(Collected data entries)
=== Begin Enclosure ===

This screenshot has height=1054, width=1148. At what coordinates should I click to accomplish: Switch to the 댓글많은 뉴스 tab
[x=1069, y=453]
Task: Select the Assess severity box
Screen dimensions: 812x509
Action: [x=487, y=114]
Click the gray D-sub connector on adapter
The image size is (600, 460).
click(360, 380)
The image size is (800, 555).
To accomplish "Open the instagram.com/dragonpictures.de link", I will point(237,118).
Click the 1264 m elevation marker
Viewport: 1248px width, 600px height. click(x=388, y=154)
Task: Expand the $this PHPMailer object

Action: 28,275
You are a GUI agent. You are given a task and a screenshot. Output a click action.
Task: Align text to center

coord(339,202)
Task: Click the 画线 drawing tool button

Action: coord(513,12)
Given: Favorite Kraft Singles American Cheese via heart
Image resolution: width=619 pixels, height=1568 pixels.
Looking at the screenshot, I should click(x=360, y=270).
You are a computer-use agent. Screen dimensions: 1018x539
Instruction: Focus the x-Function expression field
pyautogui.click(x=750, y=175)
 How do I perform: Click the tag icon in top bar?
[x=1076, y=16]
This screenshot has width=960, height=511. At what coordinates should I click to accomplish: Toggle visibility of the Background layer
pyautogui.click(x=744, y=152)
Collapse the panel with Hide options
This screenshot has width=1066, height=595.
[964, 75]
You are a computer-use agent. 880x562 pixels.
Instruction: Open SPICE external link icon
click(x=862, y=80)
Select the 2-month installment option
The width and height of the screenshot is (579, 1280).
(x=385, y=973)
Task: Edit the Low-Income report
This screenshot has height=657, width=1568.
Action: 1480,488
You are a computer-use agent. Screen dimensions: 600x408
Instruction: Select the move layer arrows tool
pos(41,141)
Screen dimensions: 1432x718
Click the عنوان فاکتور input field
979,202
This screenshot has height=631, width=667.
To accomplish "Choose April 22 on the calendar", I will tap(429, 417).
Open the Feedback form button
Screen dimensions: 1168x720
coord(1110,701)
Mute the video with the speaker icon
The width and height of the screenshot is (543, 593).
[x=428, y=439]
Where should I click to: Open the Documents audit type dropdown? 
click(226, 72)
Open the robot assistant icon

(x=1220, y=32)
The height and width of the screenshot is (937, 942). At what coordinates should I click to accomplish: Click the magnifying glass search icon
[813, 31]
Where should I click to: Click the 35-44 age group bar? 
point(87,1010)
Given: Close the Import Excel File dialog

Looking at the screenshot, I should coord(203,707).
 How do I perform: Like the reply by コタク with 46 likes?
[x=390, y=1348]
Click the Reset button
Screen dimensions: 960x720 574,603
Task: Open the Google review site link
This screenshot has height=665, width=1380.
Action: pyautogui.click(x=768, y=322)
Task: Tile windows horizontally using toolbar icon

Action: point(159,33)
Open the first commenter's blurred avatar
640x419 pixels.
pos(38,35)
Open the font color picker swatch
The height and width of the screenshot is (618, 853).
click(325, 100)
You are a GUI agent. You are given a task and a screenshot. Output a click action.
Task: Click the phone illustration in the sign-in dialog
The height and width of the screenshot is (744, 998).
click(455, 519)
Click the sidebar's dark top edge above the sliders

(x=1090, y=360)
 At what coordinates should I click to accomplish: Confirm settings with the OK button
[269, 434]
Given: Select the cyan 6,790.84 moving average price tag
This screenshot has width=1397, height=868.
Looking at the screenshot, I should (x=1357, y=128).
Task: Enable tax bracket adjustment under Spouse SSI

=== End Enclosure ===

Brief
Print all entries again, exactly.

Result
This screenshot has height=1054, width=1148. At what coordinates should I click to accomplish: Switch to the 댓글많은 뉴스 tab
[x=1069, y=453]
Task: Select the Assess severity box
Screen dimensions: 812x509
Action: [x=487, y=114]
Click the gray D-sub connector on adapter
The image size is (600, 460).
click(360, 380)
The image size is (800, 555).
To accomplish "Open the instagram.com/dragonpictures.de link", I will point(237,118).
Click the 1264 m elevation marker
Viewport: 1248px width, 600px height. click(x=388, y=154)
Task: Expand the $this PHPMailer object

Action: 28,275
You are a GUI agent. You are given a task and a screenshot. Output a click action.
Task: Align text to center

coord(339,202)
Task: Click the 画线 drawing tool button

Action: coord(513,12)
Given: Favorite Kraft Singles American Cheese via heart
Image resolution: width=619 pixels, height=1568 pixels.
Looking at the screenshot, I should click(x=360, y=270).
You are a computer-use agent. Screen dimensions: 1018x539
Instruction: Focus the x-Function expression field
pyautogui.click(x=750, y=175)
 How do I perform: Click the tag icon in top bar?
[x=1076, y=16]
This screenshot has width=960, height=511. At what coordinates should I click to accomplish: Toggle visibility of the Background layer
pyautogui.click(x=744, y=152)
Collapse the panel with Hide options
This screenshot has width=1066, height=595.
[964, 75]
You are a computer-use agent. 880x562 pixels.
Instruction: Open SPICE external link icon
click(x=862, y=80)
Select the 2-month installment option
The width and height of the screenshot is (579, 1280).
(x=385, y=973)
Task: Edit the Low-Income report
This screenshot has height=657, width=1568.
Action: 1480,488
You are a computer-use agent. Screen dimensions: 600x408
Instruction: Select the move layer arrows tool
pos(41,141)
Screen dimensions: 1432x718
Click the عنوان فاکتور input field
979,202
This screenshot has height=631, width=667.
To accomplish "Choose April 22 on the calendar", I will tap(429, 417).
Open the Feedback form button
Screen dimensions: 1168x720
coord(1110,701)
Mute the video with the speaker icon
The width and height of the screenshot is (543, 593).
[x=428, y=439]
Where should I click to: Open the Documents audit type dropdown? 
click(226, 72)
Open the robot assistant icon

(x=1220, y=32)
The height and width of the screenshot is (937, 942). At what coordinates should I click to accomplish: Click the magnifying glass search icon
[813, 31]
Where should I click to: Click the 35-44 age group bar? 
point(87,1010)
Given: Close the Import Excel File dialog

Looking at the screenshot, I should coord(203,707).
 How do I perform: Like the reply by コタク with 46 likes?
[x=390, y=1348]
Click the Reset button
Screen dimensions: 960x720 574,603
Task: Open the Google review site link
This screenshot has height=665, width=1380.
Action: pyautogui.click(x=768, y=322)
Task: Tile windows horizontally using toolbar icon

Action: point(159,33)
Open the first commenter's blurred avatar
640x419 pixels.
pos(38,35)
Open the font color picker swatch
The height and width of the screenshot is (618, 853).
click(325, 100)
You are a GUI agent. You are given a task and a screenshot. Output a click action.
Task: Click the phone illustration in the sign-in dialog
The height and width of the screenshot is (744, 998).
click(455, 519)
Click the sidebar's dark top edge above the sliders

(x=1090, y=360)
 At what coordinates should I click to accomplish: Confirm settings with the OK button
[269, 434]
Given: Select the cyan 6,790.84 moving average price tag
This screenshot has width=1397, height=868.
Looking at the screenshot, I should (x=1357, y=128).
Task: Enable tax bracket adjustment under Spouse SSI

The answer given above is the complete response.